(Required work):
Copy the lines from the one containing "This screenshot has" through the one containing "(x=277, y=377)", including both of those lines, without changing anything in the records. Leave the pictures out of the answer.

(Data to process):
/---
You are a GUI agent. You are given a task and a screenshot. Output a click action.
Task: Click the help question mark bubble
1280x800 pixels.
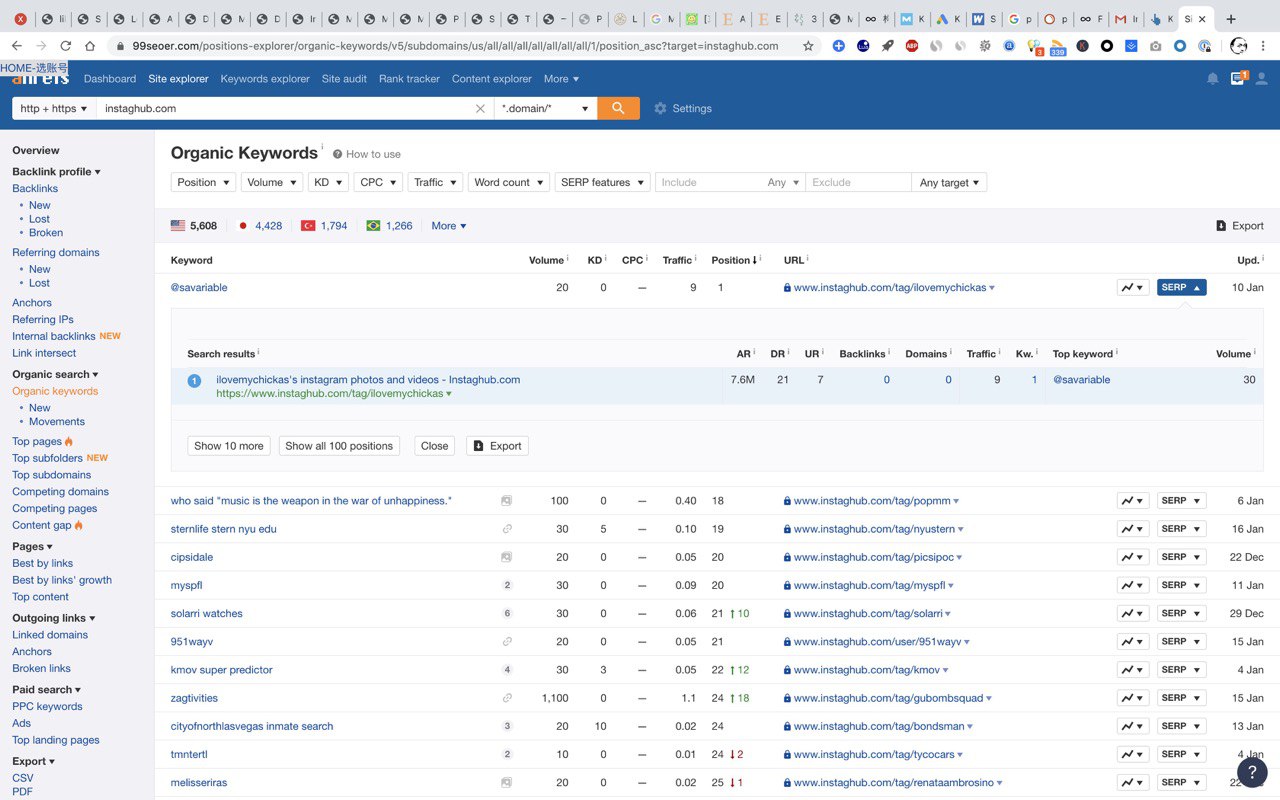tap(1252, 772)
\---
/---
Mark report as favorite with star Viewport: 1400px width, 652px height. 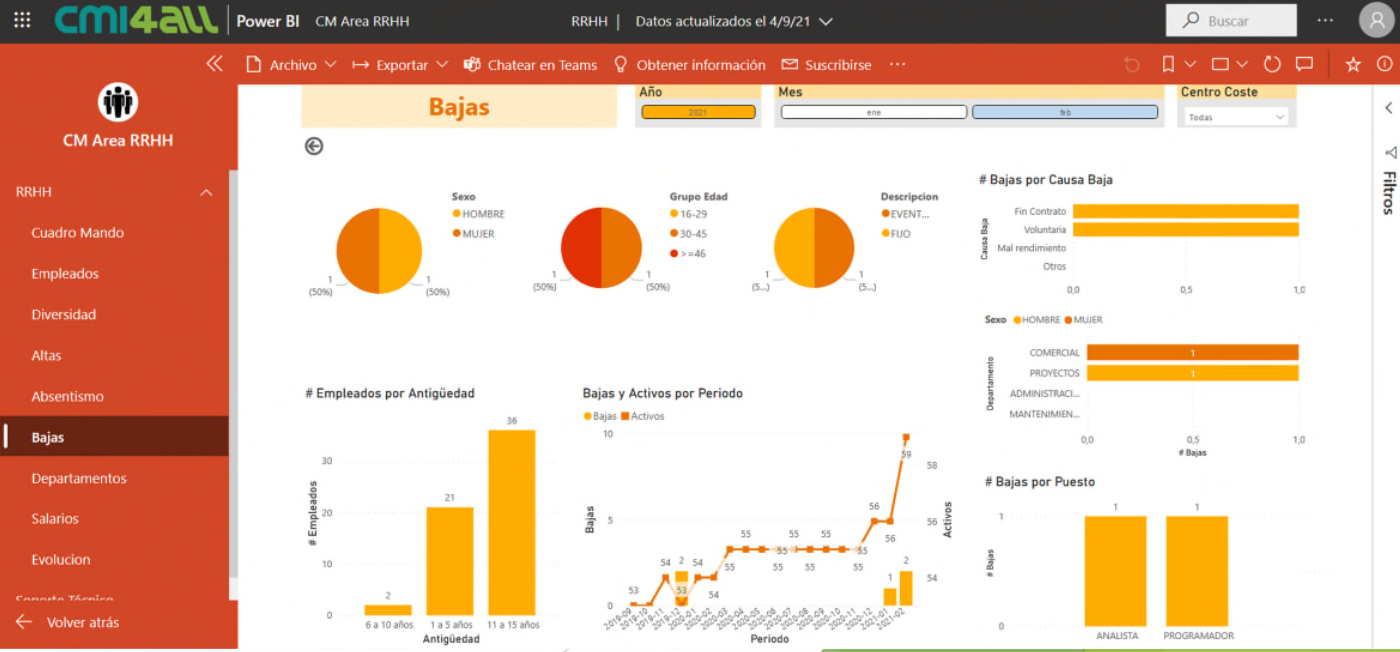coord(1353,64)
\---
/---
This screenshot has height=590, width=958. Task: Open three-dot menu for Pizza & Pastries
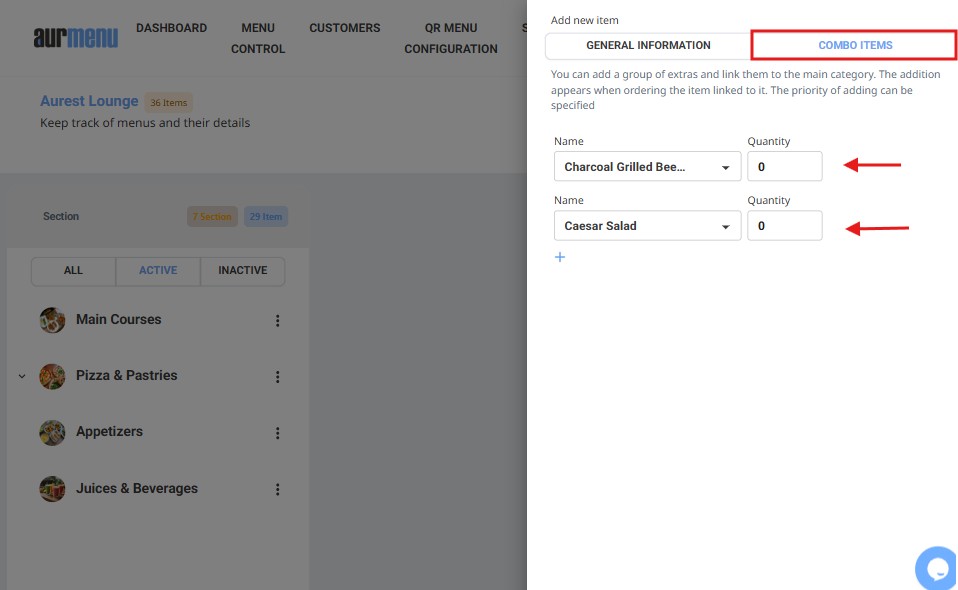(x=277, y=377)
\---
(Response below):
This screenshot has height=590, width=958. Task: Open three-dot menu for Pizza & Pastries
(x=277, y=377)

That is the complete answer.